De-anonymizing what used to be anonymous: NYC taxicabs
Specifically, he looked at the 2013 cab rides in New York City, which was provided under a FOIL request, and he stalked celebrities Bradley Cooper and Jessica Alba (and discovered that neither of them tipped the cabby). He also stalked a man who went to a slew of NYC titty bars: found out where the guy lived and even got a picture of him.
Previously, some other civic hackers had identified the cabbies themselves, because the original dataset had scrambled the medallions, but not very well.
The point he was trying to make was that we should not assume that “anonymized” datasets actually protect privacy. Instead we should learn how to use more thoughtful approaches to anonymizing stuff, and he proposes a method called “differential privacy,” which he explains here. It involves adding noise to the data, in a certain way, so that at the end any given person doesn’t risk too much of their own privacy by being included in the dataset versus being not included in the dataset.
Bottomline, it’s actually pretty involved mathematically, and although I’m a nerd and it doesn’t intimidate me, it does give me pause. Here are a few concerns:
- It means that most people, for example the person in charge of fulfilling FOIL requests, will not actually understand the algorithm.
- That means that, if there’s a requirement that such a procedure is used, that person will have to use and trust a third party to implement it. This leads to all sorts of problems in itself.

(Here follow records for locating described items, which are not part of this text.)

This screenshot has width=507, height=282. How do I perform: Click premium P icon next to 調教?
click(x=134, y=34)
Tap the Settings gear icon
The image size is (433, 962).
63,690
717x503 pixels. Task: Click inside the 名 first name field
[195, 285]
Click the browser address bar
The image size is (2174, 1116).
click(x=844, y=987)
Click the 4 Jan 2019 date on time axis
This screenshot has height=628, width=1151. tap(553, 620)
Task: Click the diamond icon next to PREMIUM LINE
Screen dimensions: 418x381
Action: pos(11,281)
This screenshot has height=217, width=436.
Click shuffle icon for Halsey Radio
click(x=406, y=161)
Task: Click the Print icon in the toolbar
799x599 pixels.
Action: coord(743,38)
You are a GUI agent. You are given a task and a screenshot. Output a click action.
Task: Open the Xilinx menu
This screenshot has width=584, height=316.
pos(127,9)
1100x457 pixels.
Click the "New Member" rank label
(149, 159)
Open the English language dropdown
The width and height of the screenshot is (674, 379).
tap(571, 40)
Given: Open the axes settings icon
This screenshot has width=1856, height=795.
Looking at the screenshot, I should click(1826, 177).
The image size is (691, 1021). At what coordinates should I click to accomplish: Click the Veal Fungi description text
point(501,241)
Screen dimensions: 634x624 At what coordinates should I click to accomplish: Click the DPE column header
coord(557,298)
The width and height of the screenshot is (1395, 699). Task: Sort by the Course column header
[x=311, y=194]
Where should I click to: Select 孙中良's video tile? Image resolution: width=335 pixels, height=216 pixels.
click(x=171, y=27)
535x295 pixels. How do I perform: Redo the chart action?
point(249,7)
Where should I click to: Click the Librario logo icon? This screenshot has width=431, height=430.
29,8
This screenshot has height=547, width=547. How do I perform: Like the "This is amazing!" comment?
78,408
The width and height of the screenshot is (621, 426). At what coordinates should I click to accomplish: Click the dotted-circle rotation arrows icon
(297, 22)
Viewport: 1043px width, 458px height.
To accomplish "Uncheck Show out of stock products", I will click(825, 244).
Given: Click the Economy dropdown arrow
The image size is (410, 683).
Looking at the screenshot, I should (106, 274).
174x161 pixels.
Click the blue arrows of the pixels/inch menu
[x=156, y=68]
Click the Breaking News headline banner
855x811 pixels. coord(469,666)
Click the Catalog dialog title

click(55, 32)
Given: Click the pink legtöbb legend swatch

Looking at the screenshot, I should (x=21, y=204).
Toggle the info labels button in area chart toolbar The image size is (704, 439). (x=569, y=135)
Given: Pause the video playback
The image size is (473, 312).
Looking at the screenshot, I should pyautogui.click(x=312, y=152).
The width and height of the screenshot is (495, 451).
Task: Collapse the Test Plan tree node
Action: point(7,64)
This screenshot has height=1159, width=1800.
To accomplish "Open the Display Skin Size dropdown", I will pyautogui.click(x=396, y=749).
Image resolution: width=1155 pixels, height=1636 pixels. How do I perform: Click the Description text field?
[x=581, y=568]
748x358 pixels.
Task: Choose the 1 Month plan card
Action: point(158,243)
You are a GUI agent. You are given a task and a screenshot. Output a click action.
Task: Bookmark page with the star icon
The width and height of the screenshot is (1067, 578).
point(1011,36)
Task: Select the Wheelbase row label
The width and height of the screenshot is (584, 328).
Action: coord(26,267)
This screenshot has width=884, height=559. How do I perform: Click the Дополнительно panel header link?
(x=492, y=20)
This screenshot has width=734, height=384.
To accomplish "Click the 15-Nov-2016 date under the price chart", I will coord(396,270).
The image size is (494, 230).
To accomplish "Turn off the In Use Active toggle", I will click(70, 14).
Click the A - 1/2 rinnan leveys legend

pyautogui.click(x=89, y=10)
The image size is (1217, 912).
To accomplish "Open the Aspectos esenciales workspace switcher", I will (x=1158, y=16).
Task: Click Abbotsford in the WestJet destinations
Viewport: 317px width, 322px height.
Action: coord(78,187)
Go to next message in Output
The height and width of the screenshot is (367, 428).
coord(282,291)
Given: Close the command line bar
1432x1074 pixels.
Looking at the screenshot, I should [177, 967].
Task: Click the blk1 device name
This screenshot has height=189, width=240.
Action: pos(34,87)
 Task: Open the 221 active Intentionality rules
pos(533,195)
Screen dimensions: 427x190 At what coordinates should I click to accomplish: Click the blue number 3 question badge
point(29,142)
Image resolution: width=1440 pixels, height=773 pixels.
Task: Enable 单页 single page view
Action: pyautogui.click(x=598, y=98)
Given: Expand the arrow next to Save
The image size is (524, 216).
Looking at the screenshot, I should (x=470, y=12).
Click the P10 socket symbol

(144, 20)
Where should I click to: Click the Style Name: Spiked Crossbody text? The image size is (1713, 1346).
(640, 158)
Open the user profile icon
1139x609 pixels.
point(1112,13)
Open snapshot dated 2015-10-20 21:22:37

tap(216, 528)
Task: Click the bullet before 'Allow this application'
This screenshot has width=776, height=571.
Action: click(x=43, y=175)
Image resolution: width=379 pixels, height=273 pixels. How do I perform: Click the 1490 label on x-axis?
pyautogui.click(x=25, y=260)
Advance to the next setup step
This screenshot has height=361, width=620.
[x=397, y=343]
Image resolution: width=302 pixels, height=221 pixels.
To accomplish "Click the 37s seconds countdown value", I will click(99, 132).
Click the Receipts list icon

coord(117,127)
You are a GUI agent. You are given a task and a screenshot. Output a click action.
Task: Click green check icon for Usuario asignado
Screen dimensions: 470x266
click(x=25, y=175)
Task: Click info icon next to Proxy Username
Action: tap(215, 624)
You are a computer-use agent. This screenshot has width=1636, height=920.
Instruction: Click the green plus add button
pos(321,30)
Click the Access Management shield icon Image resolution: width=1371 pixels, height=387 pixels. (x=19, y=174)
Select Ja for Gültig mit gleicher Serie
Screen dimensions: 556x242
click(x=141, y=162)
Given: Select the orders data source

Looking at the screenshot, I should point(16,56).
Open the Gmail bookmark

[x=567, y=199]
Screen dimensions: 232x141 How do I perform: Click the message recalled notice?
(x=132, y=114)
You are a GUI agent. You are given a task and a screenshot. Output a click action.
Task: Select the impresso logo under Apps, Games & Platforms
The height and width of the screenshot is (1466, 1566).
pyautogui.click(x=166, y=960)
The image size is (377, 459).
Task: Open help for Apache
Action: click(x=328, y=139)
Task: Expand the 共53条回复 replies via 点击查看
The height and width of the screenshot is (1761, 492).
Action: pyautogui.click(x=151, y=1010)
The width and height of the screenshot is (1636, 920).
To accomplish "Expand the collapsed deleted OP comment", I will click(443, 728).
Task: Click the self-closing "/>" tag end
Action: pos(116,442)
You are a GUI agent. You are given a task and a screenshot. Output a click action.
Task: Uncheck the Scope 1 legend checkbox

- Just to name one, depending on what kind of data it is, you have to implement differential privacy differently. There’s no doubt that a complicated mapping of datatype to methodology will be screwed up when the person doing it doesn’t understand the nuances.
- Here’s another: the third party may not be trustworthy and may have created a backdoor.
- Or they just might get it wrong, or do something lazy that doesn’t actually work, and they can get away with it because, again, the user is not an expert and cannot accurately evaluate their work.
Altogether I’m imagining that this is at best an expensive solution for very important datasets, and won’t be used for your everyday FOIL requests like taxicab rides unless the culture around privacy changes dramatically.